SEOUL, Oct. 16 (Korea Bizwire) — Students without face masks won’t be allowed to enter a testing site for the national university entrance exam slated for December, the education ministry said Friday, to prevent the spread of the coronavirus during the test.
The Ministry of Education unveiled detailed guidelines to safely hold the College Scholastic Ability Test (CSAT), the country’s biggest academic event of the year.
Approximately 480,000 high school seniors and graduates are set to take the exam this year.
For the national event slated for Dec. 3, testing sites, 1,185 in total, will be set up in accordance with quarantine protocols, with a maximum capacity of 24 students per testing room, down from the usual 28, to ensure social distancing.

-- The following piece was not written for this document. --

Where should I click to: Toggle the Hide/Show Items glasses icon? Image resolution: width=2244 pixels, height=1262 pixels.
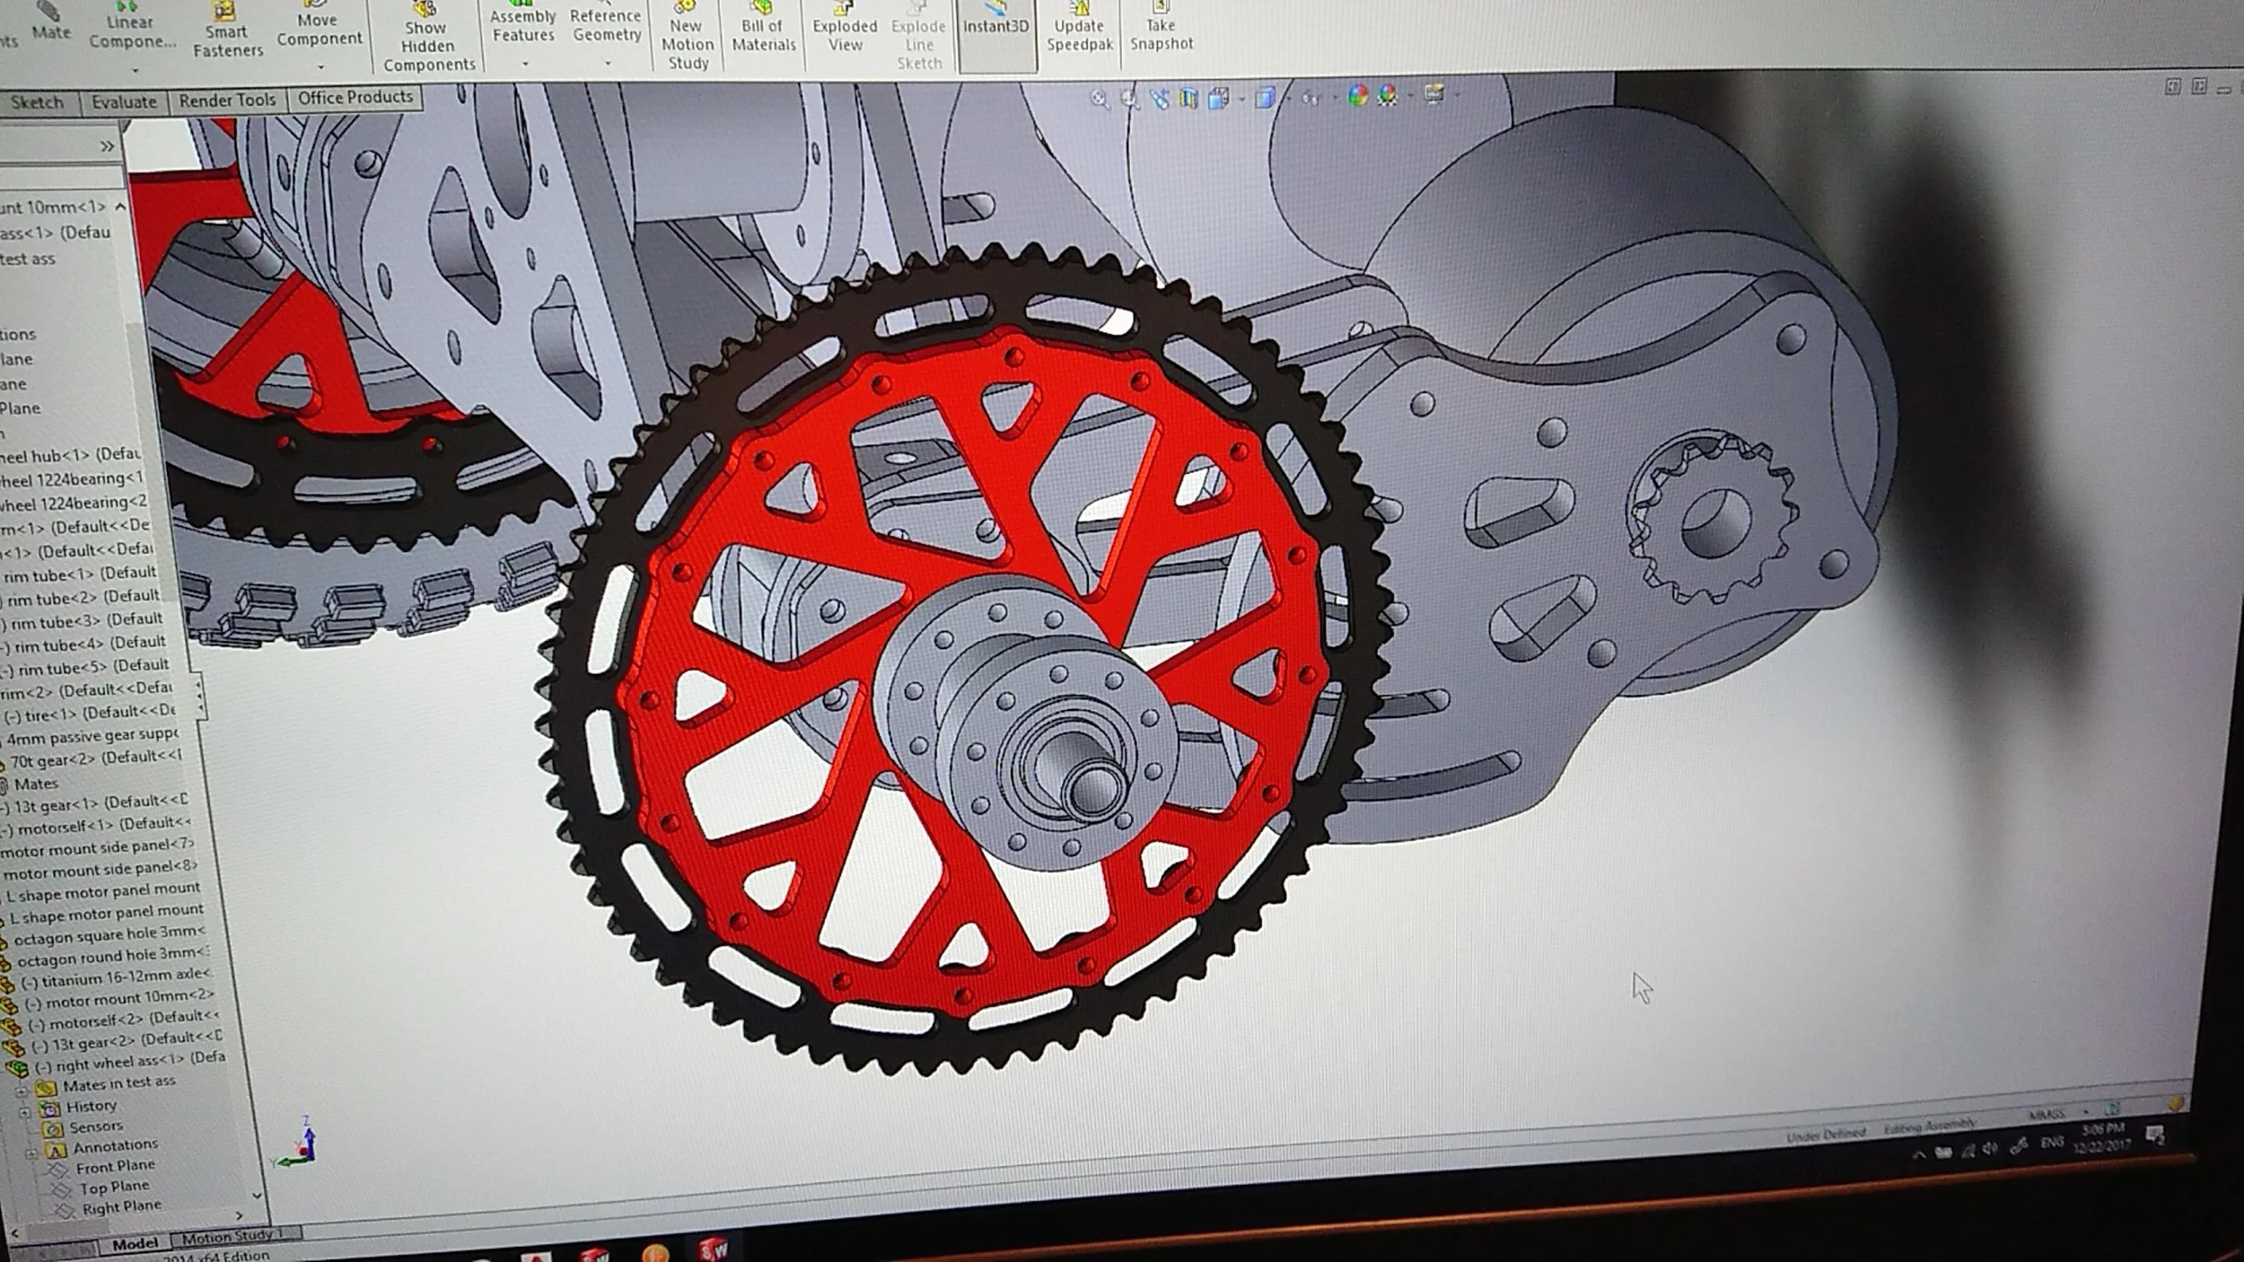1311,98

Spaced out desks will be installed with plastic dividers. Face masks will be mandatory, and there will be fever checks.
On the Dec. 2 orientation day for the test, students will receive their test identification slip outside their respective testing sites, and unlike any other year, they won’t be allowed to enter inside.
Those infected or in self-quarantine can have their family members or teachers get the slip on their behalf.
The ministry asked students not to forget mask wearing and to bring a spare one with them, just in case. Students also are not allowed to have meals together during a lunch break. The CSAT runs from 8:40 a.m. to 5:40 p.m.
Students infected with the virus are allowed to take the test in hospitals or other government institutes. Those in self-quarantine should travel by car or ambulance to take the exam at separate testing sites.
There will be separate testing rooms for students who show COVID-19 symptoms on the testing day.
Those rooms can house up to four students, but if the room is spacious enough to ensure students can sit two meters apart, more than four can use the same room.
The ministry said the exam papers of COVID-19 patients as well as those in self-isolation or showing symptoms will be disinfected to prevent possible transmission.
From a week before the test, all high schools and other schools to be used as testing sites will switch to online-only teaching for the disinfecting process.